## Instruction A
Print everything from "Fact is: I’m" down to "pores, you’re not." in the blog post, and copy it without any changes.
## Instruction B
In the listing, take everything from the line containing "The width and" down to the end of the listing, and replace "Click" with "Select". Return only those lines with the pictures left out and everything else unchanged.

## Quoted text
>> start

The murder of IT

I’ve been quiet.

After I wrote the last post, I realized that I have no business talking about writing.

Fact is: I know squat.

About five months ago, bad things happened chez-Evans. Not to me, but to members of my family, which, in many ways, is far worse. I am this type of mother—Know this you bastard. Touch my kid and I’ll fucking haul your guts out through your lint-clogged navel.  I am this type of daughter-in-law—I promise, come hell or high water, I’ll always be there for you. And lastly, I believed myself as being this type of friend—Anytime, any reason, Babe.

Fact is: I’m not any of those things any more.

I told you that I was revising the first draft, right?  Well, the first part of the book was an easy revision, because it was written before IT. That’s how I refer to all the bad crap that’s gone down—IT.  And really, you’re going to like the first half of the book. But the second half—the part influenced by IT—unless I’m prepared to bleed through my pores, you’re not.

>> end

## Listing
>> start

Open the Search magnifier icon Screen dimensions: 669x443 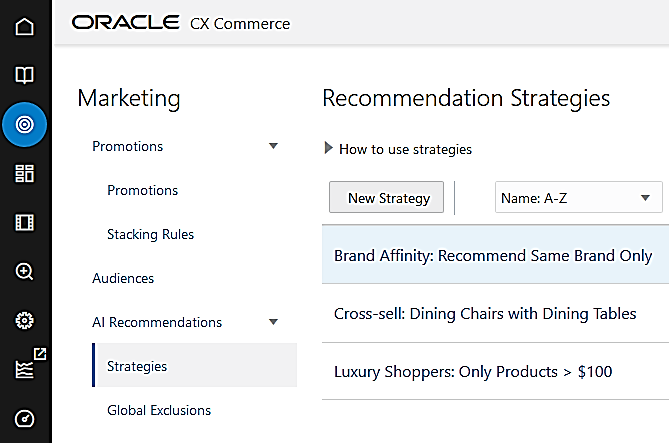(24, 271)
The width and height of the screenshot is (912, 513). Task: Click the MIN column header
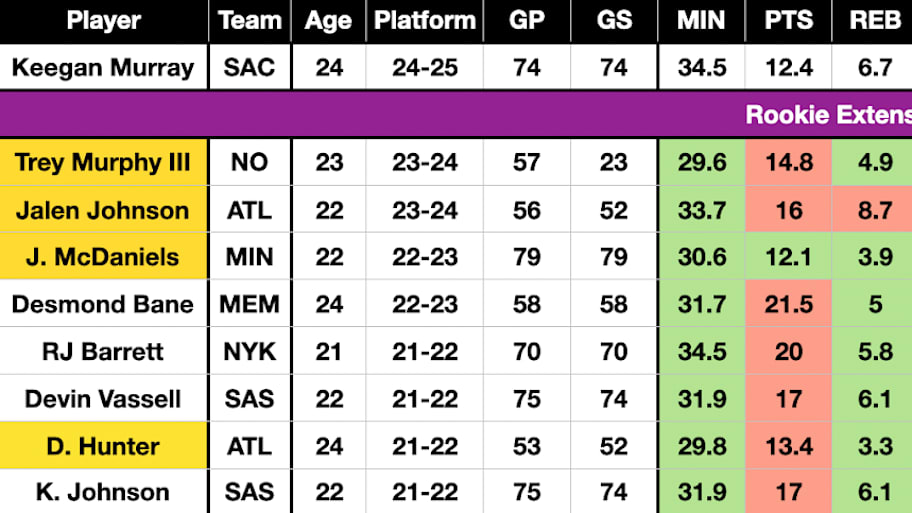point(701,21)
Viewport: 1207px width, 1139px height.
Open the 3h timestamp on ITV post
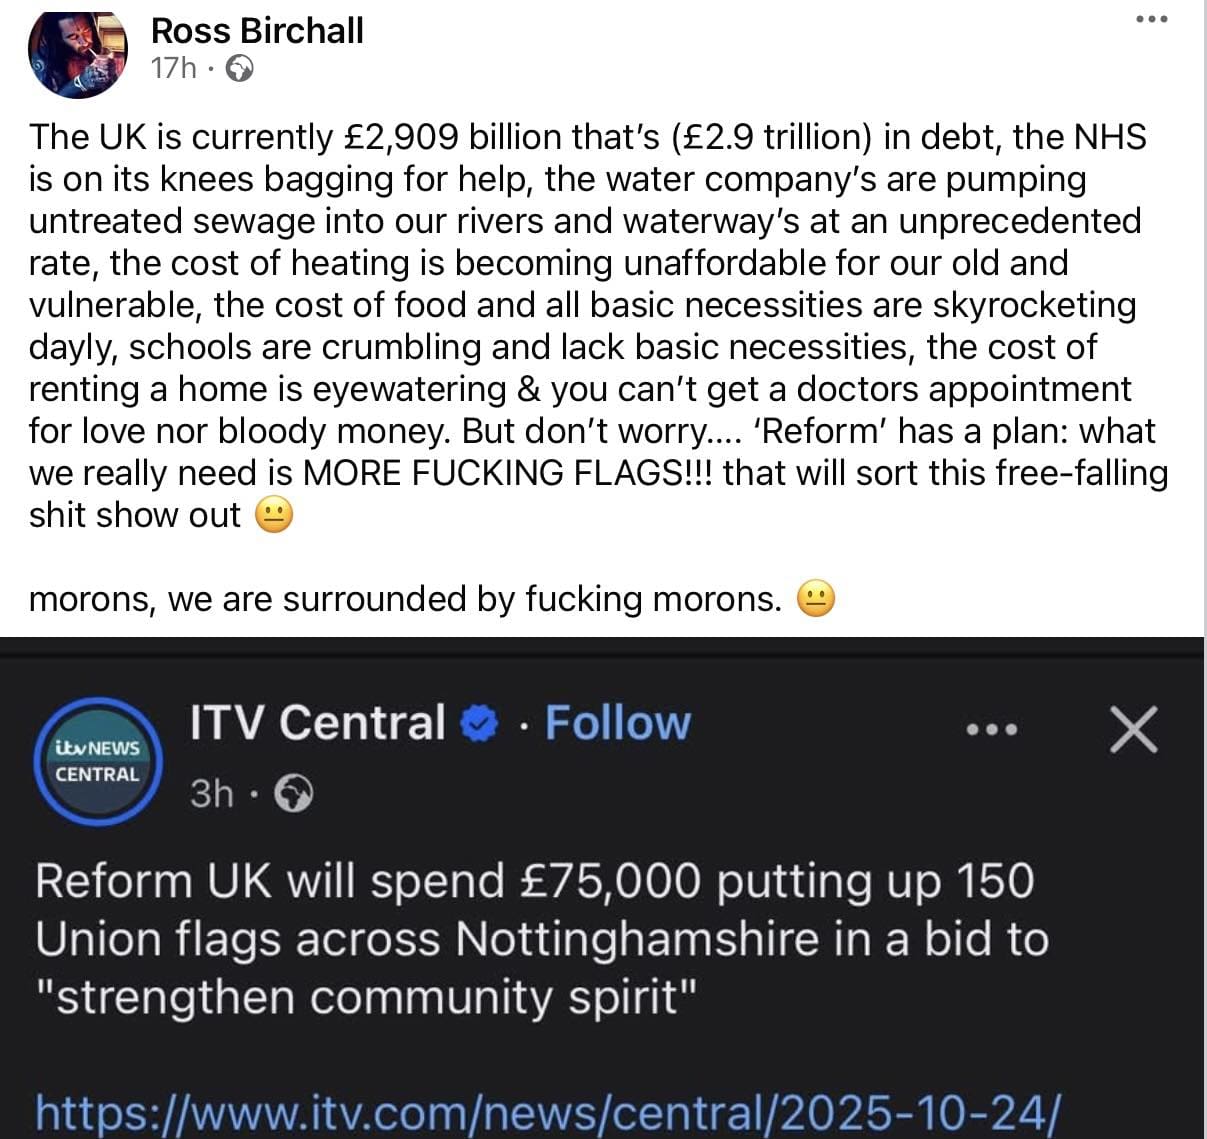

>> end

## Written solution A
Fact is: I’m not any of those things any more.

I told you that I was revising the first draft, right?  Well, the first part of the book was an easy revision, because it was written before IT. That’s how I refer to all the bad crap that’s gone down—IT.  And really, you’re going to like the first half of the book. But the second half—the part influenced by IT—unless I’m prepared to bleed through my pores, you’re not.

## Written solution B
The width and height of the screenshot is (912, 513). Task: Select the MIN column header
point(701,21)
Viewport: 1207px width, 1139px height.
Open the 3h timestamp on ITV post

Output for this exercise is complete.